Do you want to help children in North Carolina? Pay their parents more money for their work. Long-term, substantive, positive increases in income for parents make for happier, more successful children.
A recently published study of children and families in Western North Carolina just proved—rather by accident—the immense and long-term effects of an increase in household income on children living in the house.
Twenty years in the making, the Great Smoky Mountains Study of Youth originally intended to study behavioral and mental health traits observed in children living in low-income households. But then, something unexpected happened four years into the study. One-quarter of the subjects in the study were part of the Eastern Band of Cherokee Indians, who built a casino on tribal lands. With Tribal citizens receiving shares of the profits, each adult citizen saw their income rise by $4,000 per year, roughly a 20 percent increase.
This increase in income enabled the researchers to study first-hand income’s impact on behavioral and emotional disorders, making the study the first of its kind. “It would be almost impossible to replicate this kind of longitudinal study,” Randall Akee, one of the authors, told the Washington Post. “Especially for a sample this large.”
To collect the data for the study, which began in 1993, 1,420 children (ages 9, 11, and 13) from Western North Carolina and Eastern Cherokee Tribal Land were surveyed each year until the children were 16, and then they were re-interviewed at 19 and 21. Akee and colleagues designed the survey to “assess mental health and well-being in children,” and they worked to “identify psychiatric, behavioral, and emotional disorders.”

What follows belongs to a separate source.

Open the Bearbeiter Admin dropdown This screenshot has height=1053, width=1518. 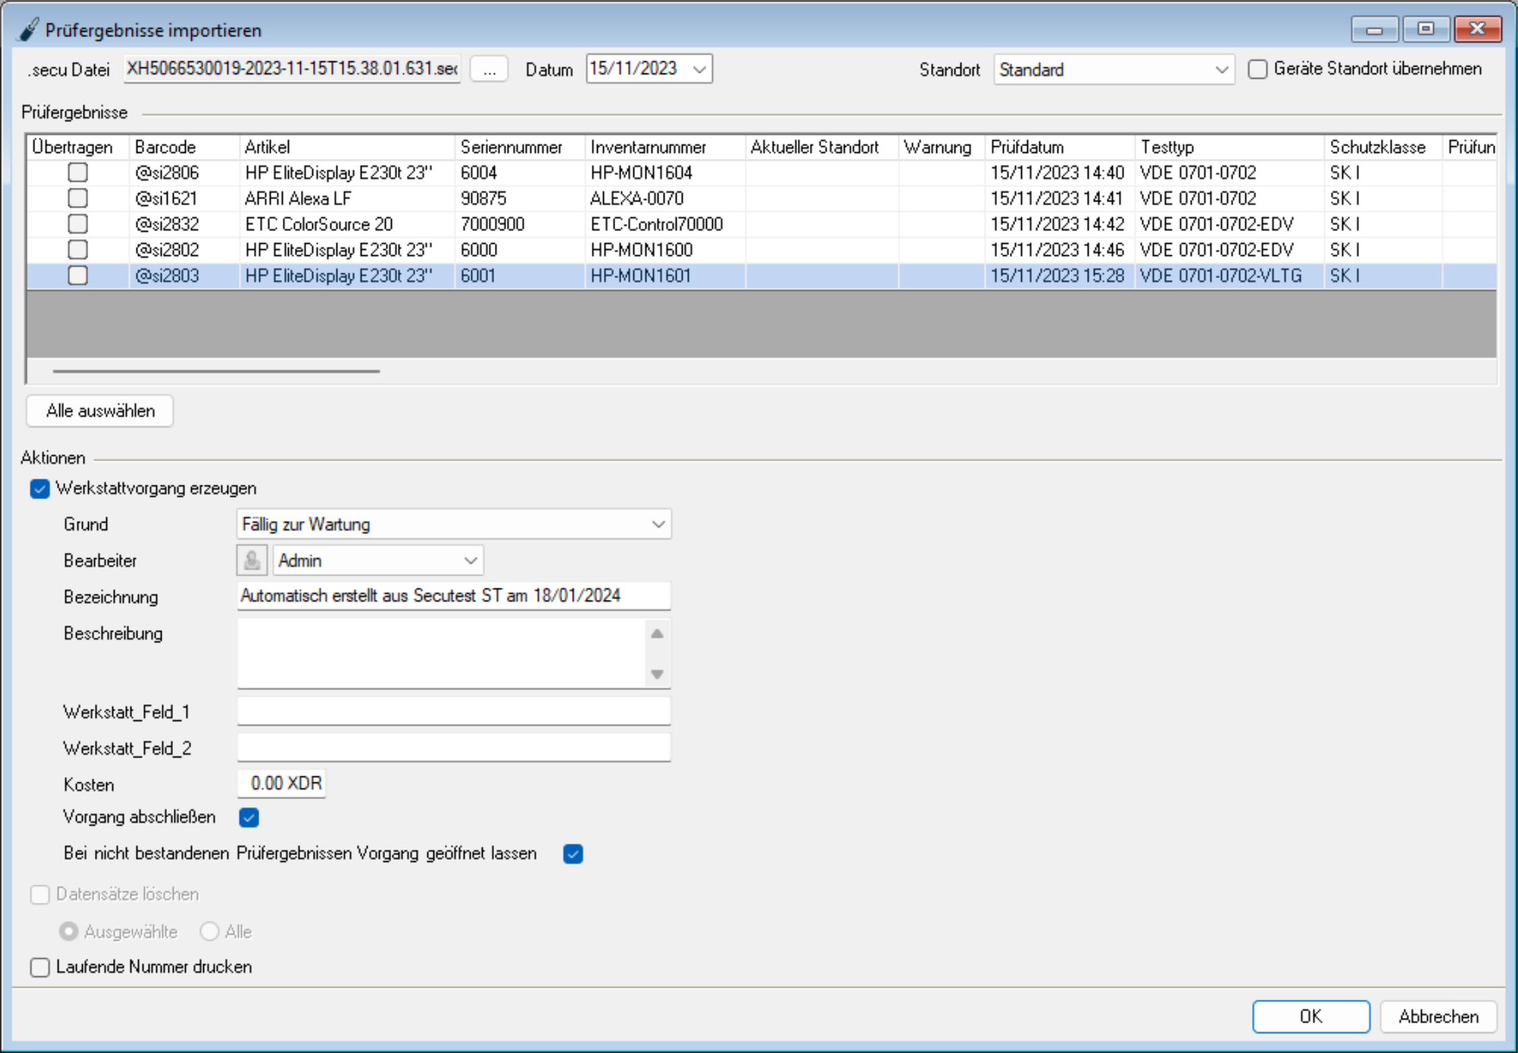coord(470,561)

The study discovered that the positive change in income for the Eastern Cherokee children “was hugely important to the development of the children, to their wellbeing,” according to Akee. “And the effect wasn’t small either—it was actually fairly large.”

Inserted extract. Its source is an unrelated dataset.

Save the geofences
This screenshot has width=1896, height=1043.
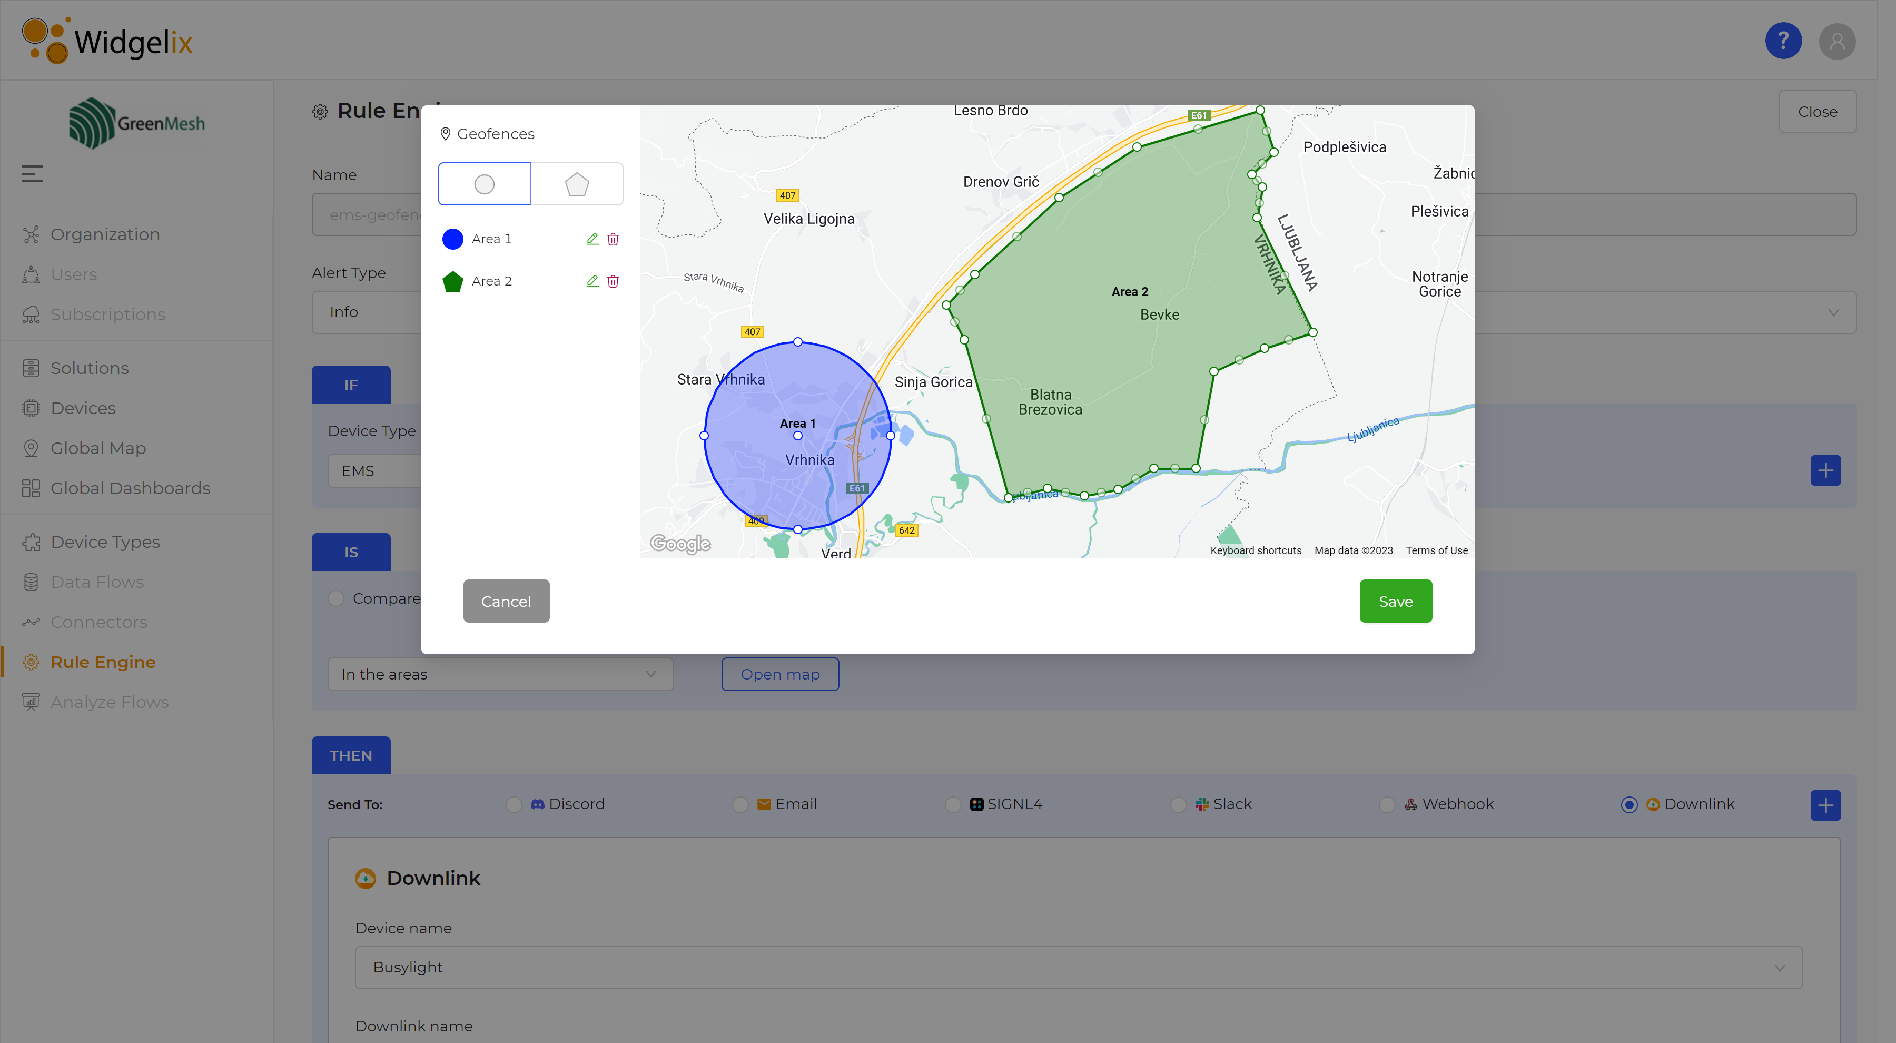coord(1395,601)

Children who saw their household income increase by this substantial amount experienced fewer emotional disorders or behavioral disorders than the counterparts in the study. These changes were even more substantial for the children who were initially seen to be lagging behind the most.
These same children also saw a huge jump in conscientiousness and agreeableness, along with a slight uptick in neuroticism, traits frequently associated with positive outcomes. Emilia Simeonova, one of the co-authors, told the Washington Post, “There are very powerful correlations between conscientiousness and agreeableness and the ability to hold a job, to maintain a steady relationship. The two allow for people to succeed socially and professionally.”
Akee and colleagues attribute these improvements to a number of factors. Parental stress decreased due to the significant increase in income. While the time that parents spent with their children did not alter substantially, the study suggests that the “improvement in interactions alone” made a strong impact on the children’s emotional wellbeing. Also, some of the families who received the $4,000 income increase moved their families to areas with slightly higher median incomes, which may also have influenced these positive outcomes.
With this increase in household income, there are also community-wide improvements. Just last week, The Eastern Band of Cherokee Indians opened an $80 million dollar hospital on Tribal lands.
One in 4 children in North Carolina is food insecure. Their parents and caregivers are forced every day to make impossible choices: heat or food; stay home with a sick child or keep a job. Unemployment in North Carolina is at nearly 6 percent. And the programs that the state does have in place to help children in need still reflect austerity budgets that date back to the recession.
This study offered a unique opportunity to see what real and lasting effects long-term economic well-being can have on children. With the insight that this study provides, what can we do to help improve the lives of families living in poverty throughout North Carolina?